» Exercise objective:
When the line with "Правила (77, 134)" appears below, start repeating lines exactly, and keep going through the line with "Assessoria de Tecnologia"; add nothing outside that span.

----- Records

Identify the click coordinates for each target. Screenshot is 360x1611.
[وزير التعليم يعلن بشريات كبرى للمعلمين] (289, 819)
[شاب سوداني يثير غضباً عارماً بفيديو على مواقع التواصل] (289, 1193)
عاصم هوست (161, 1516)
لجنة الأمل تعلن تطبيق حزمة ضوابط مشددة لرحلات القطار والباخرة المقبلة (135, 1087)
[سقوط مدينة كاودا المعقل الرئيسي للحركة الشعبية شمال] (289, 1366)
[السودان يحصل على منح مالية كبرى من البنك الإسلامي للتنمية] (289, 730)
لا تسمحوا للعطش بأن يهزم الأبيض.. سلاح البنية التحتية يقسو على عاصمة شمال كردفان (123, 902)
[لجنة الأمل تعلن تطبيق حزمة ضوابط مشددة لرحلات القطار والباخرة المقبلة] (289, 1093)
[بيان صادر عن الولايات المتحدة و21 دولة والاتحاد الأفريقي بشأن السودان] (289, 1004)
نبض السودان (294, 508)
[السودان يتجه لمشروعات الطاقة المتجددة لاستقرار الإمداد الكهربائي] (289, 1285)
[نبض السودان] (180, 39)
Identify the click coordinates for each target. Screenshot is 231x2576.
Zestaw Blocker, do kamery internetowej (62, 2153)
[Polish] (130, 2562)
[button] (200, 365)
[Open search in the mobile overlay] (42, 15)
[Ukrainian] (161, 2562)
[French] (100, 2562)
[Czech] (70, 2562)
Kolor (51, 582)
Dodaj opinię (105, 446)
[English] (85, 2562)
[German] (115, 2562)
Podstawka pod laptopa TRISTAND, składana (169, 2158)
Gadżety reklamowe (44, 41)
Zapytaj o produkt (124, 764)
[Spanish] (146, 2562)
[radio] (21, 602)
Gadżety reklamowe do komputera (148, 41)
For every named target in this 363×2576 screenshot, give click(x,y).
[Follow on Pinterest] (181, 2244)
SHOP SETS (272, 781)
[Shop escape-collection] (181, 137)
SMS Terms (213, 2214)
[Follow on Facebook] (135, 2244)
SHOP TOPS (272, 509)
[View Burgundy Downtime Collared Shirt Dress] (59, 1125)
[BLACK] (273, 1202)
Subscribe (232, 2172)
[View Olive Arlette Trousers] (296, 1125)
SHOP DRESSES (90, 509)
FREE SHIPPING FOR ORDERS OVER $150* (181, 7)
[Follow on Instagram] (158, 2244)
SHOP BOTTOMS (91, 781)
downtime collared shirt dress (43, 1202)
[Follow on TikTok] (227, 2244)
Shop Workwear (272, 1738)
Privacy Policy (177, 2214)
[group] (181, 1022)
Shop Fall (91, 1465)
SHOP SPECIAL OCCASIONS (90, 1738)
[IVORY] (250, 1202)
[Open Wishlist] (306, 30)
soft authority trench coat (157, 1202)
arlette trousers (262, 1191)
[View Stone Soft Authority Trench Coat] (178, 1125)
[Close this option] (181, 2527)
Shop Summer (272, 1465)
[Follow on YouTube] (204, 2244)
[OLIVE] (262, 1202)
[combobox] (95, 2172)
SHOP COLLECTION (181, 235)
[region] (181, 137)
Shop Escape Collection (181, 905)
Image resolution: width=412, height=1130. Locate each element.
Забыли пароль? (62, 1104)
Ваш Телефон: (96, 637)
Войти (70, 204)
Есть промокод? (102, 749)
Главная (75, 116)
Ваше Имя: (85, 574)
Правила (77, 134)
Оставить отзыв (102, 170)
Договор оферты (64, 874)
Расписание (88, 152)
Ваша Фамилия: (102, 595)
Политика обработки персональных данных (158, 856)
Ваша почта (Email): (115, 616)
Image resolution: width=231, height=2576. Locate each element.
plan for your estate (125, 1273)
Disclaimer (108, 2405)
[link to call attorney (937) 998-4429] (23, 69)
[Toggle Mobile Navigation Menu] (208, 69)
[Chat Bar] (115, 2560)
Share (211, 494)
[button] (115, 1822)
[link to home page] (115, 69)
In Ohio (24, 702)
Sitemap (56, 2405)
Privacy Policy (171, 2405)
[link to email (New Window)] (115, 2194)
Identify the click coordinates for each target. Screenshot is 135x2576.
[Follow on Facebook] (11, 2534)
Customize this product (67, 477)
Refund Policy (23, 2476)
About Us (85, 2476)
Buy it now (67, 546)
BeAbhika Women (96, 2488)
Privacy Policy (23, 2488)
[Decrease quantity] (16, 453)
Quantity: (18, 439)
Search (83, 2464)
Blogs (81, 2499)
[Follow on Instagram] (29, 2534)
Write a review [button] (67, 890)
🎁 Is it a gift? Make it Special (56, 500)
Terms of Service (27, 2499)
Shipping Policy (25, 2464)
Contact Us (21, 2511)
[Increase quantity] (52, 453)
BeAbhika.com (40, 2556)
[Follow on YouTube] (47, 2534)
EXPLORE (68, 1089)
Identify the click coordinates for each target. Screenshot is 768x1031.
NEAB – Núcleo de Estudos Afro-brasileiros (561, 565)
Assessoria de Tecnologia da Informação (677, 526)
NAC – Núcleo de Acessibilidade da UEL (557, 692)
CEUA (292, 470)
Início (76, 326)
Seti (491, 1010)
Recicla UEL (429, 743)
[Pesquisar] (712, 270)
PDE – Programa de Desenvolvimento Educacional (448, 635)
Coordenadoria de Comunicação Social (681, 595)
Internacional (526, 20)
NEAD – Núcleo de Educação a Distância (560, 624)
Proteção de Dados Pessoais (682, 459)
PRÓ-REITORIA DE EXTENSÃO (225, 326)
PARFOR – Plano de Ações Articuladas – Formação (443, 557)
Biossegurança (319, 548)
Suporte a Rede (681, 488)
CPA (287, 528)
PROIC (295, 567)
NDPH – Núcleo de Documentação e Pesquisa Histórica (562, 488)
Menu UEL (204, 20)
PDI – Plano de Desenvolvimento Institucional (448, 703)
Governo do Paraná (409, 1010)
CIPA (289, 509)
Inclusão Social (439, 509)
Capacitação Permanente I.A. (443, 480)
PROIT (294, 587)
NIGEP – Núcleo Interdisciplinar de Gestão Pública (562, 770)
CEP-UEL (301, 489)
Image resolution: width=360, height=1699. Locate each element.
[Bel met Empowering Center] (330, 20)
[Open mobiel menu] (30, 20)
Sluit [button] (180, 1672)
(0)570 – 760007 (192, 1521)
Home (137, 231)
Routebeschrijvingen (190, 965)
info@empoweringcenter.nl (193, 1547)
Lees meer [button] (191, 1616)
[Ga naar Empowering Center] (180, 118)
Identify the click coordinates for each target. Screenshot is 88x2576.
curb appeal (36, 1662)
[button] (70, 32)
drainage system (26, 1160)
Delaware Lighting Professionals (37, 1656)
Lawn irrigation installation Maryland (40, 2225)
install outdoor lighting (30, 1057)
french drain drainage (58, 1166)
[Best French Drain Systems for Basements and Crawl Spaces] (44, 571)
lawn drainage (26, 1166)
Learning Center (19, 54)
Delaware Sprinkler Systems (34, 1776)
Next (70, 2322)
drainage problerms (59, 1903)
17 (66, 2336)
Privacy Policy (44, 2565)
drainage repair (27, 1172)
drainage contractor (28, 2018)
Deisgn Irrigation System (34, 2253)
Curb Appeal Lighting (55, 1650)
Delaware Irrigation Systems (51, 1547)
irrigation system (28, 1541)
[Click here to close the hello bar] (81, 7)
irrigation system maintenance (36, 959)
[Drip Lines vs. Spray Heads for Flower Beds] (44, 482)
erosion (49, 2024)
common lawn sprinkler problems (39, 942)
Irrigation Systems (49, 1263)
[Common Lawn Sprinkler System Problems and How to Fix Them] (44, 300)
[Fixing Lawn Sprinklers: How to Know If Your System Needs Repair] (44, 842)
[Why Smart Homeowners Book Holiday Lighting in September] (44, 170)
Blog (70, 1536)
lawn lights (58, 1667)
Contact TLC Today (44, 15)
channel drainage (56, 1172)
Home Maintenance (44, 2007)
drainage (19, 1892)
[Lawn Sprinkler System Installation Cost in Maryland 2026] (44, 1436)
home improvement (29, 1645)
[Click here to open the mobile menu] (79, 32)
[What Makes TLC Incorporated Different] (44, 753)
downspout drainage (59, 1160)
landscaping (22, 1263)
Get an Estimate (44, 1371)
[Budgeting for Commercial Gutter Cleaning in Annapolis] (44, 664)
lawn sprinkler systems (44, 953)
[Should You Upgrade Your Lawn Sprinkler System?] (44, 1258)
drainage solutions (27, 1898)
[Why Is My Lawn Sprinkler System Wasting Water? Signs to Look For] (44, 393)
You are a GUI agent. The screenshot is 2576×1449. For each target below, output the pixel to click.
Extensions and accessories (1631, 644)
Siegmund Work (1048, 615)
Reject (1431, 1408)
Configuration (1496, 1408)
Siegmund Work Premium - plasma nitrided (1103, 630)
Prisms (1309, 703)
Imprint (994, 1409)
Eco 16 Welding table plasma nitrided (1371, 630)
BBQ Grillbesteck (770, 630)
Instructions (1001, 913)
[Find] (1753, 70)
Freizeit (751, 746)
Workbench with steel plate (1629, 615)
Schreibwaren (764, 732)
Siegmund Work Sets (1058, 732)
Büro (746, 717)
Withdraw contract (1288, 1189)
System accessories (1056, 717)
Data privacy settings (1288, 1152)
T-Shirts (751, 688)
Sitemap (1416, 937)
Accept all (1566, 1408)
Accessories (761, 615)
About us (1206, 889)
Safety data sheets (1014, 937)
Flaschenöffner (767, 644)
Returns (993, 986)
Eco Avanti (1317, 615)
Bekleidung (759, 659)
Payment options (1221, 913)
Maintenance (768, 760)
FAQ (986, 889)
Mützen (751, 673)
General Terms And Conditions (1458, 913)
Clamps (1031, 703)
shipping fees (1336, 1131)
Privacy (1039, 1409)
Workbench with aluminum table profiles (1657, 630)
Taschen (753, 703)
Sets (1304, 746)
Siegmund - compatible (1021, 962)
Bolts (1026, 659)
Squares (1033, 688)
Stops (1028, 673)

----------

» Answer to the exercise:
Правила (77, 134)
Оставить отзыв (102, 170)
Договор оферты (64, 874)
Расписание (88, 152)
Ваша Фамилия: (102, 595)
Политика обработки персональных данных (158, 856)
Ваша почта (Email): (115, 616)
Image resolution: width=231, height=2576. Locate each element.
plan for your estate (125, 1273)
Disclaimer (108, 2405)
[link to call attorney (937) 998-4429] (23, 69)
[Toggle Mobile Navigation Menu] (208, 69)
[Chat Bar] (115, 2560)
Share (211, 494)
[button] (115, 1822)
[link to home page] (115, 69)
In Ohio (24, 702)
Sitemap (56, 2405)
Privacy Policy (171, 2405)
[link to email (New Window)] (115, 2194)
Identify the click coordinates for each target. Screenshot is 135x2576.
[Follow on Facebook] (11, 2534)
Customize this product (67, 477)
Refund Policy (23, 2476)
About Us (85, 2476)
Buy it now (67, 546)
BeAbhika Women (96, 2488)
Privacy Policy (23, 2488)
[Decrease quantity] (16, 453)
Quantity: (18, 439)
Search (83, 2464)
Blogs (81, 2499)
[Follow on Instagram] (29, 2534)
Write a review [button] (67, 890)
🎁 Is it a gift? Make it Special (56, 500)
Terms of Service (27, 2499)
Shipping Policy (25, 2464)
Contact Us (21, 2511)
[Increase quantity] (52, 453)
BeAbhika.com (40, 2556)
[Follow on YouTube] (47, 2534)
EXPLORE (68, 1089)
Identify the click coordinates for each target. Screenshot is 768x1031.
NEAB – Núcleo de Estudos Afro-brasileiros (561, 565)
Assessoria de Tecnologia da Informação (677, 526)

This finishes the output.